Pointing entries for screenshots and pages:
——

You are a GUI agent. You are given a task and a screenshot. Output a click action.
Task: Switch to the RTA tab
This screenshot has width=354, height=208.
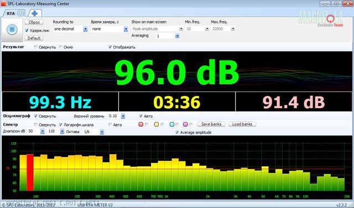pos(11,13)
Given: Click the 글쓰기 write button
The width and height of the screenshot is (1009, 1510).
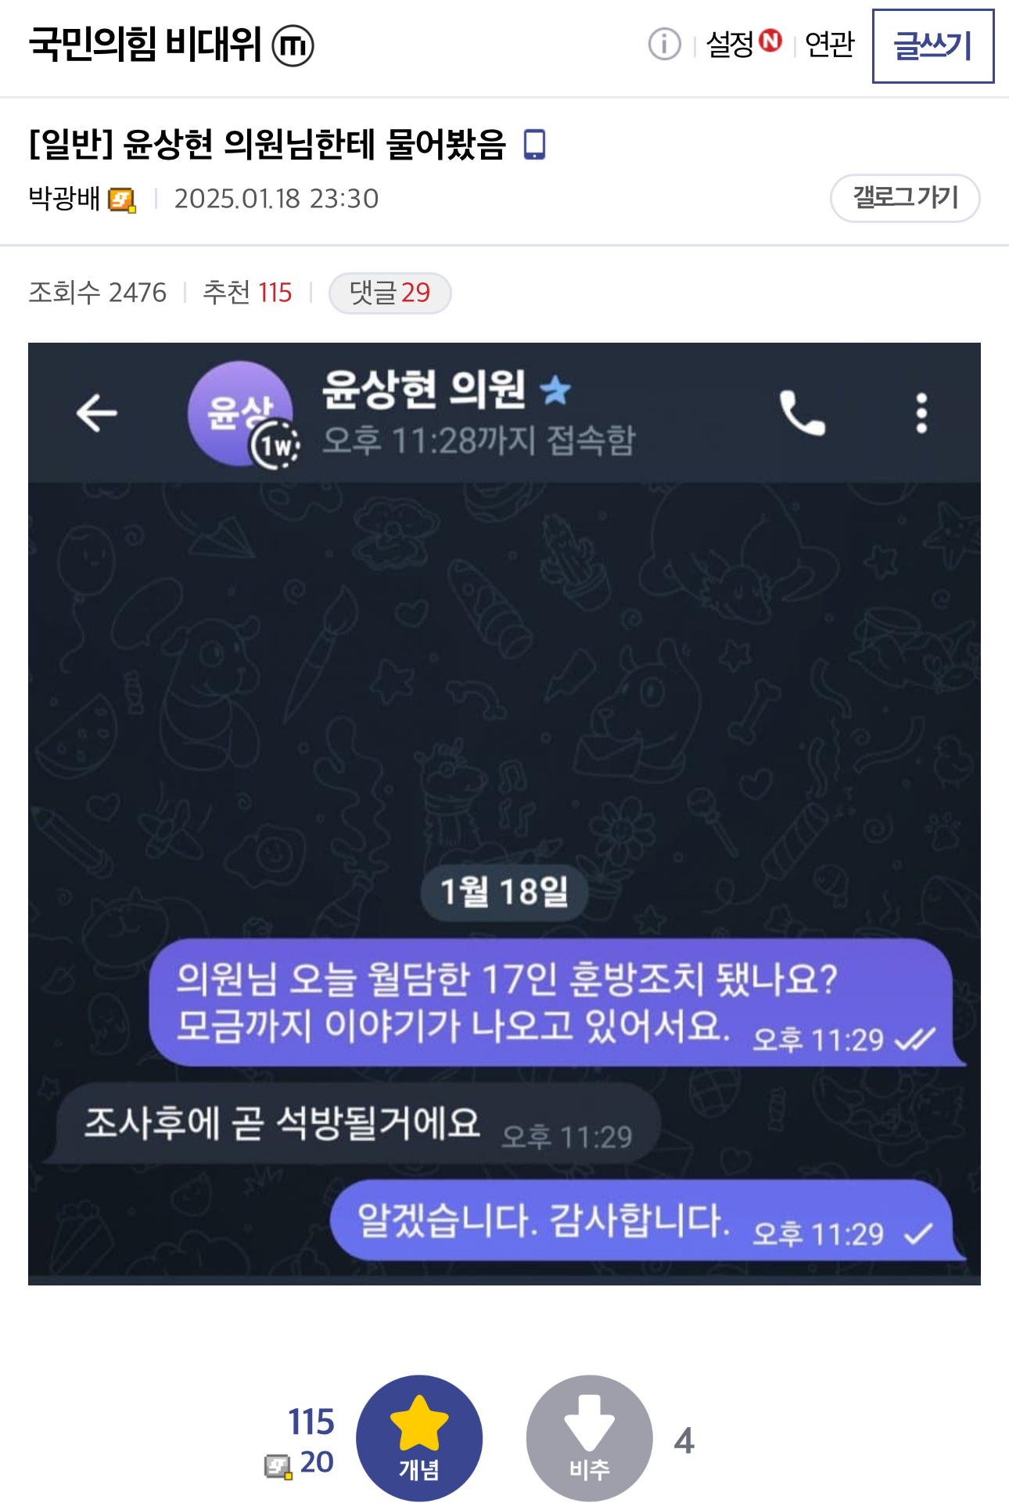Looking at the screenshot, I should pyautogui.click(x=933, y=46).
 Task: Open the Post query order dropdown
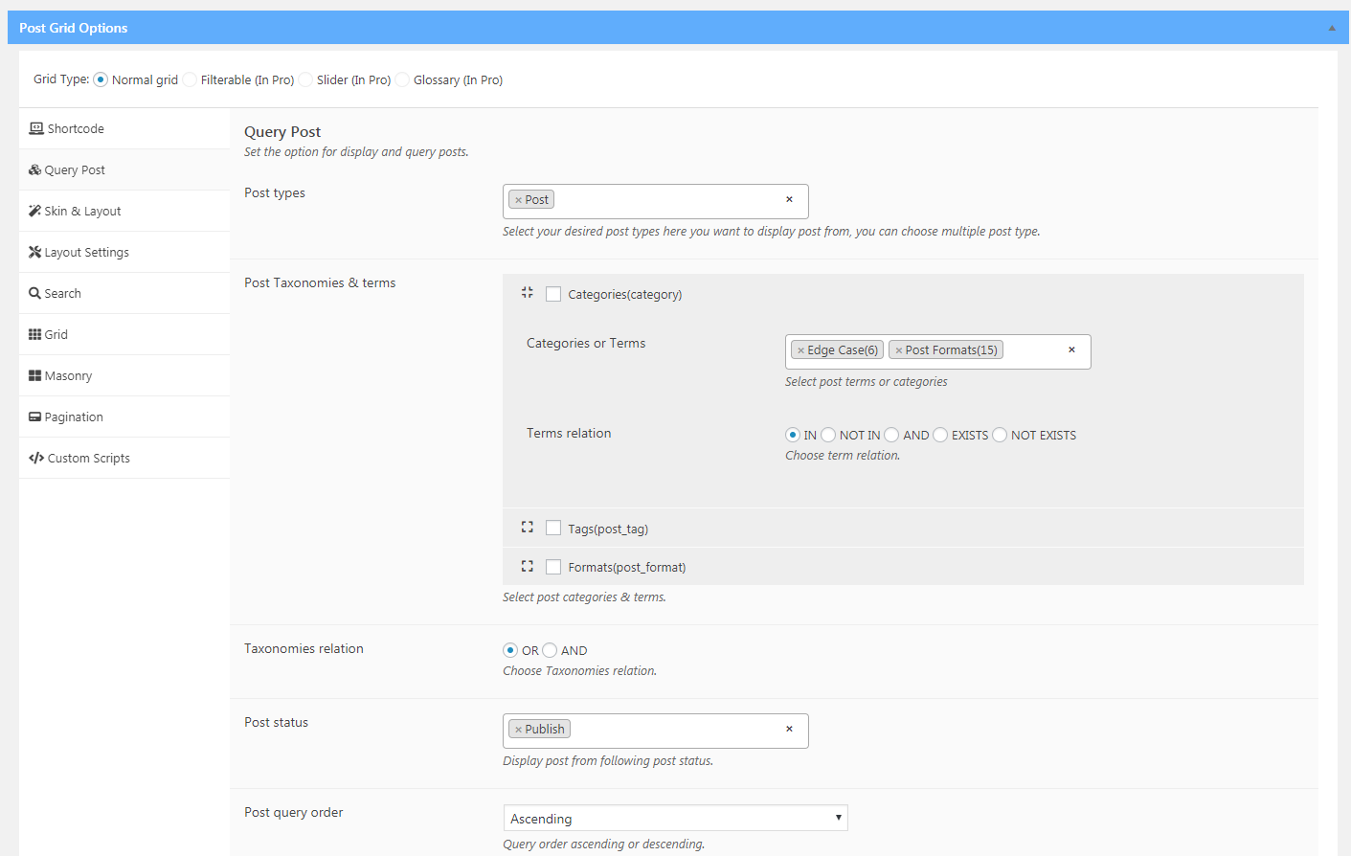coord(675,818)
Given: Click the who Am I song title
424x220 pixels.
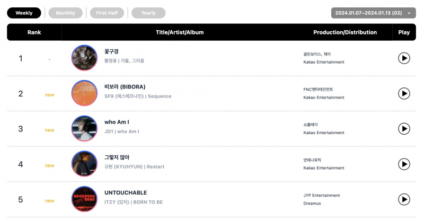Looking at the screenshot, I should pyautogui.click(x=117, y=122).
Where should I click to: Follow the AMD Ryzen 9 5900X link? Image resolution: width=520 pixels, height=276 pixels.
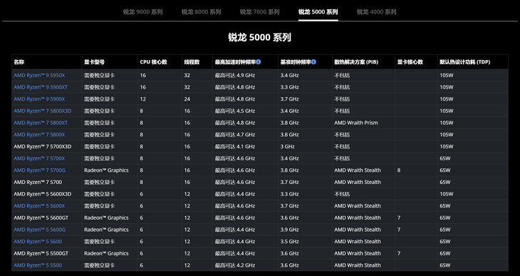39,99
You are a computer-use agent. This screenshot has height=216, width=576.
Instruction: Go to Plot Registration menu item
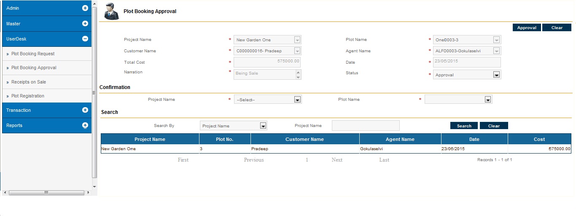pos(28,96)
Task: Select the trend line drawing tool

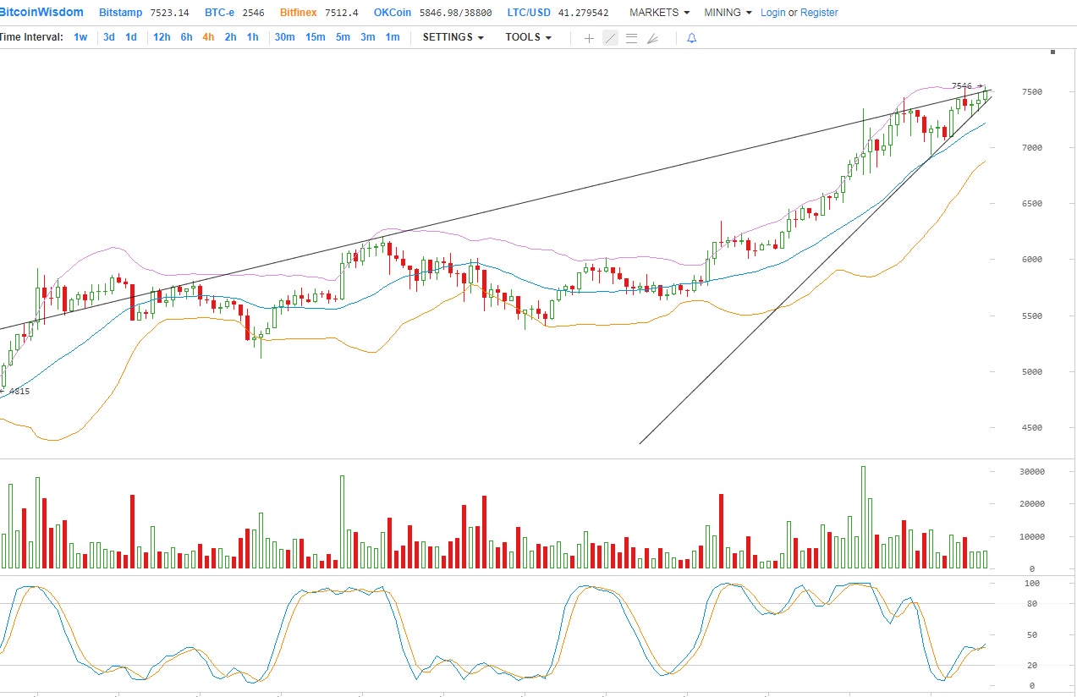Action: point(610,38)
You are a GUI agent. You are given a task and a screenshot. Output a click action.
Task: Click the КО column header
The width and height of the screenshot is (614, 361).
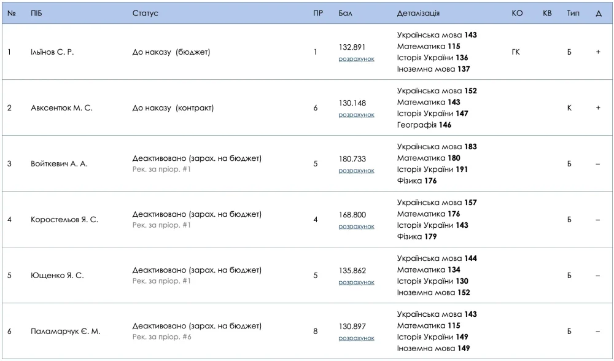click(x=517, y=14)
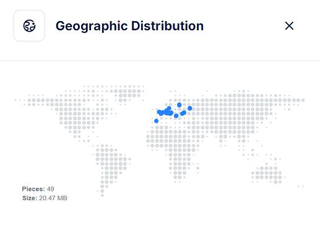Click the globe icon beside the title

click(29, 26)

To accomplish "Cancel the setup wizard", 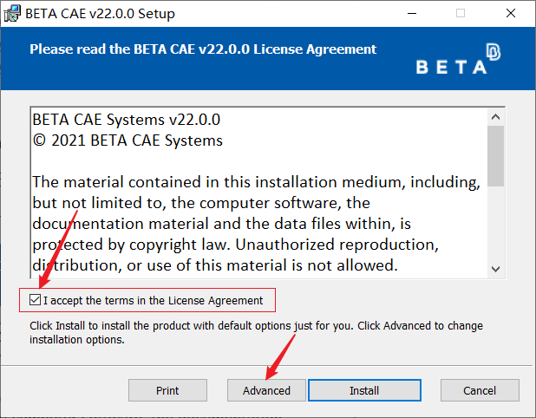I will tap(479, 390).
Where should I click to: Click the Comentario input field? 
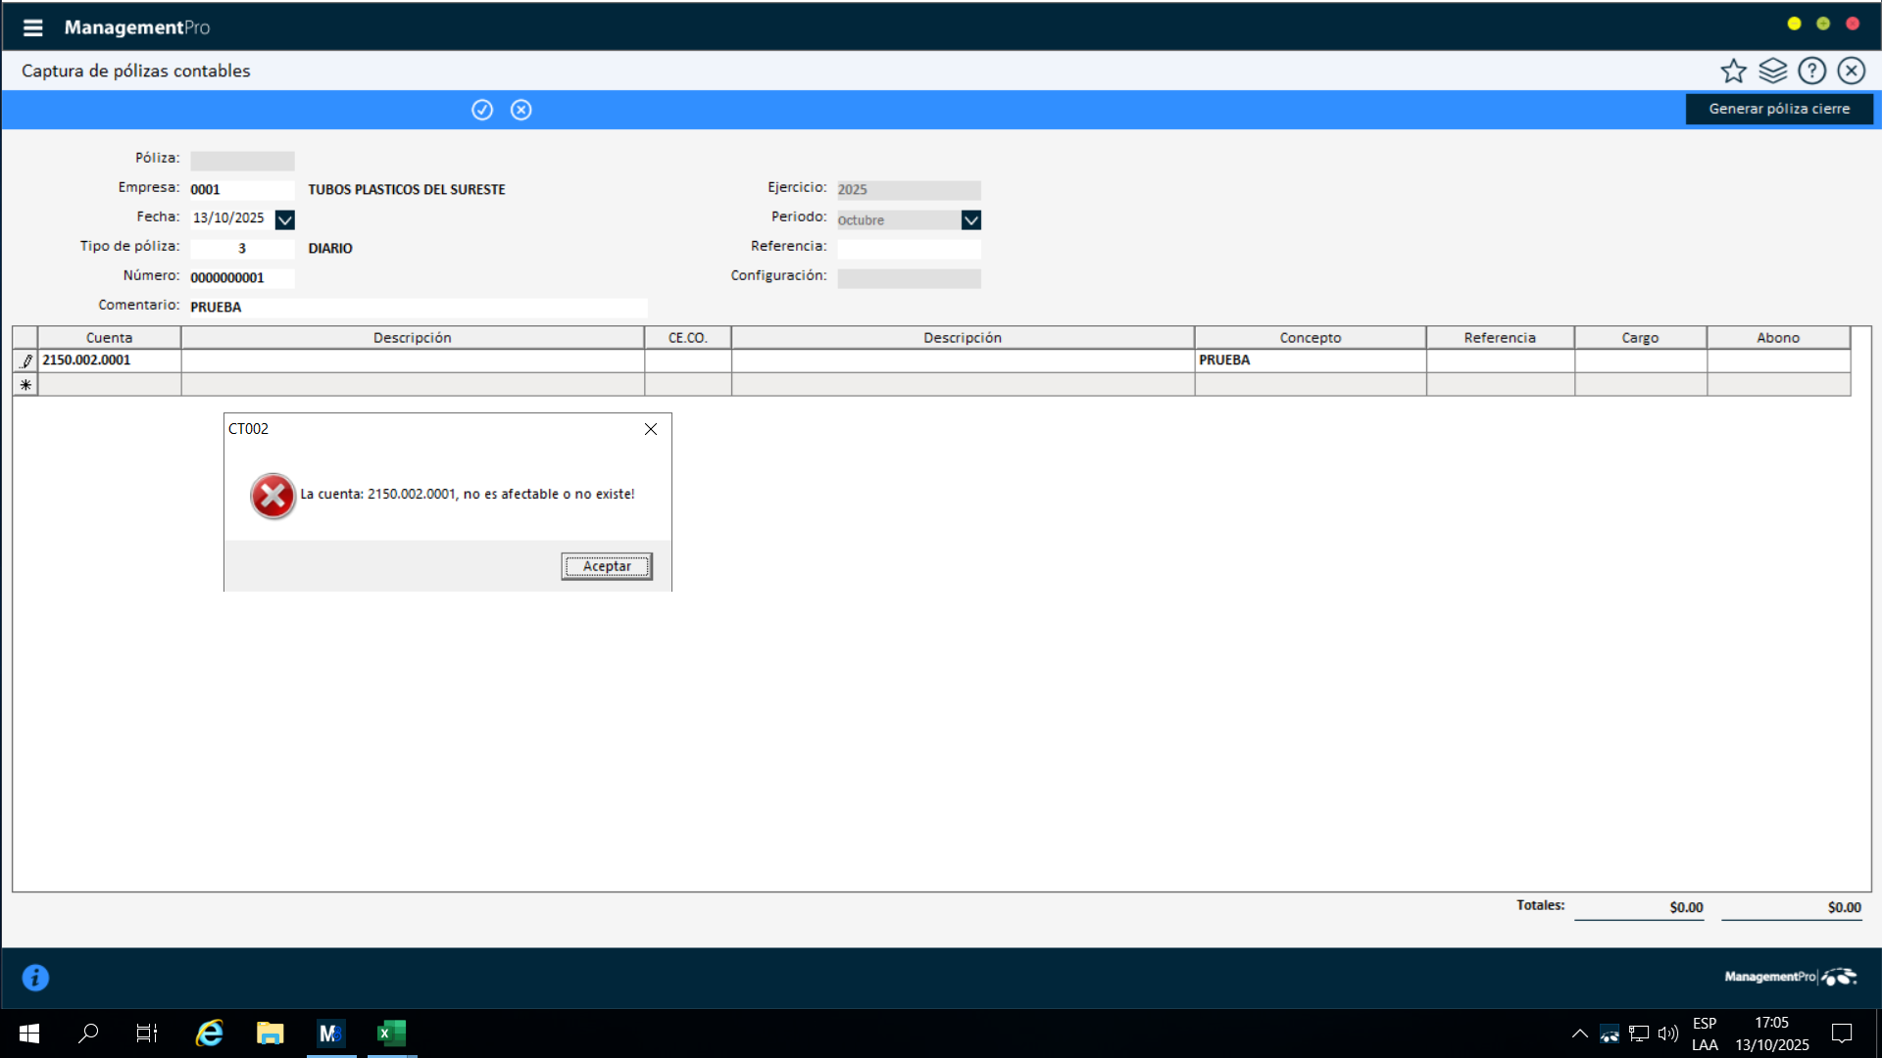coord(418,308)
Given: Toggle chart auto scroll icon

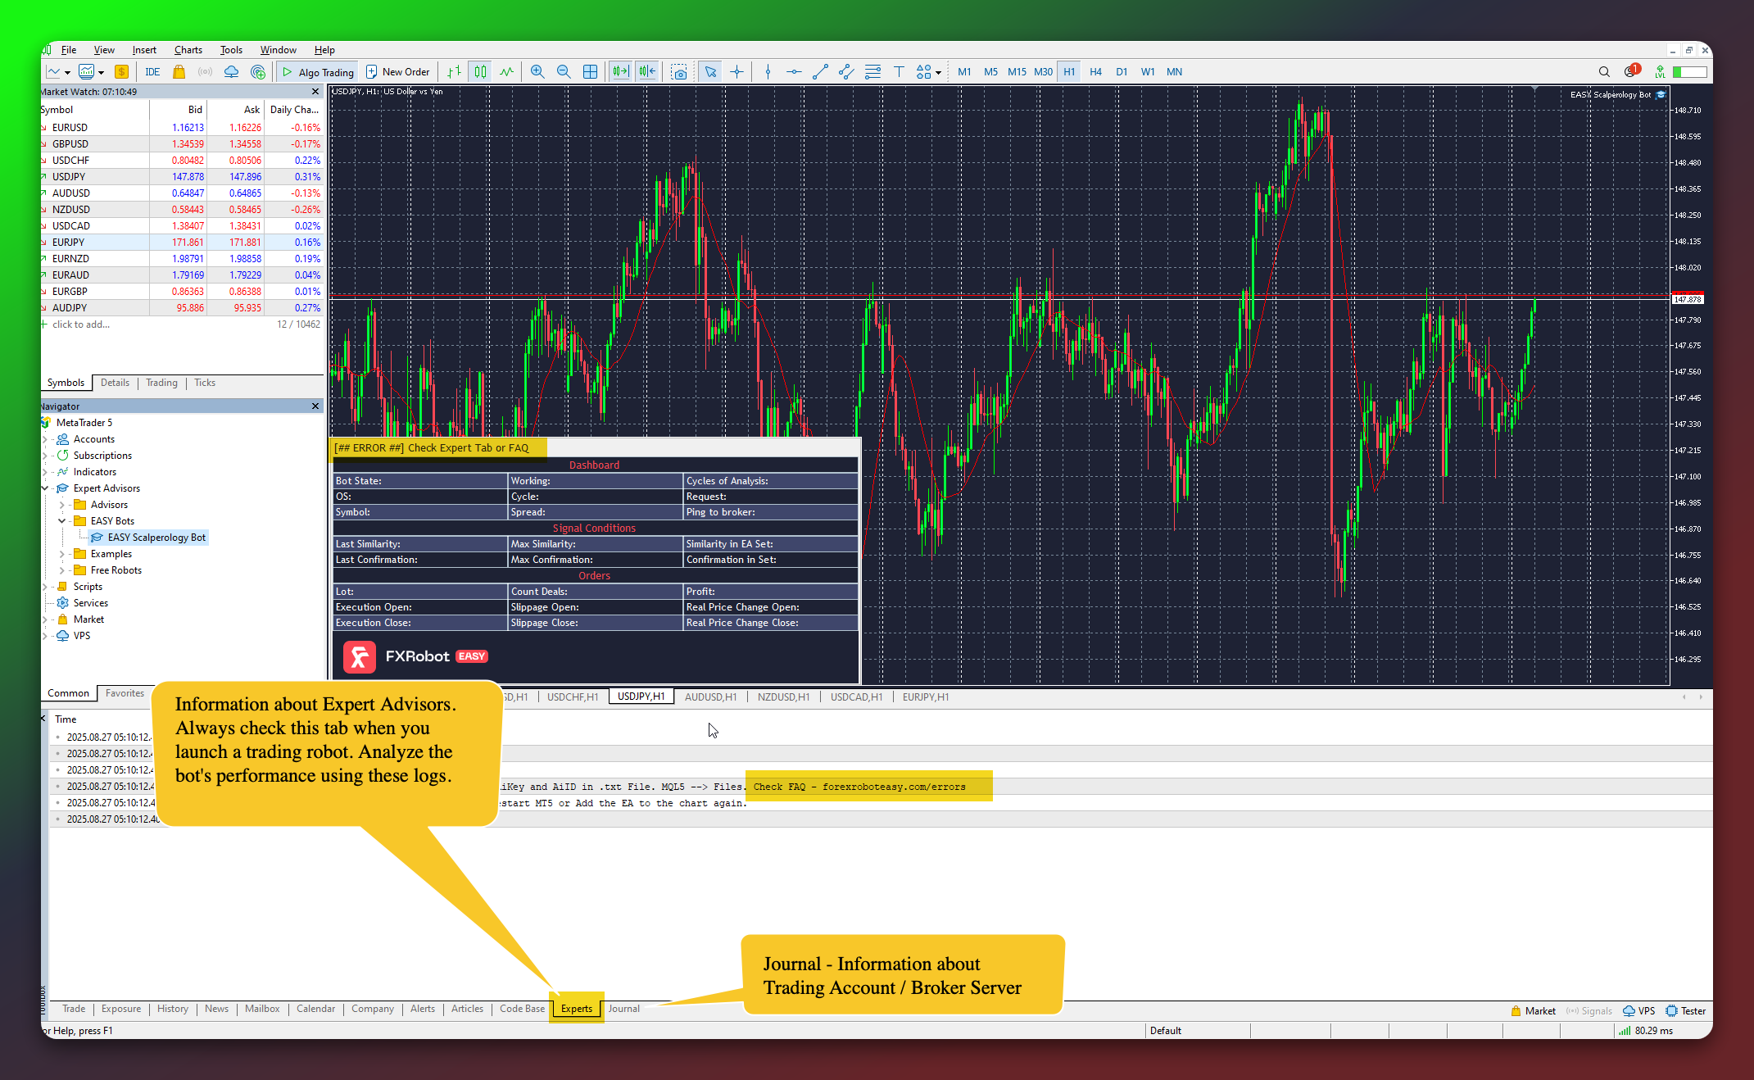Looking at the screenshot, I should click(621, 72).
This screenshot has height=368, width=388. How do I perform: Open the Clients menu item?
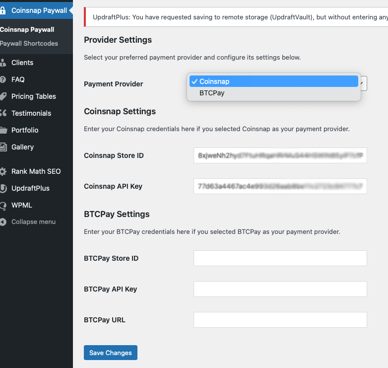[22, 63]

——

**Directions for this task**
Show each line in the entries above that contains the word "menu".

**Answer to this problem**
Instruction: Go to Plot Registration menu item
This screenshot has height=368, width=388. How do I perform: Open the Clients menu item?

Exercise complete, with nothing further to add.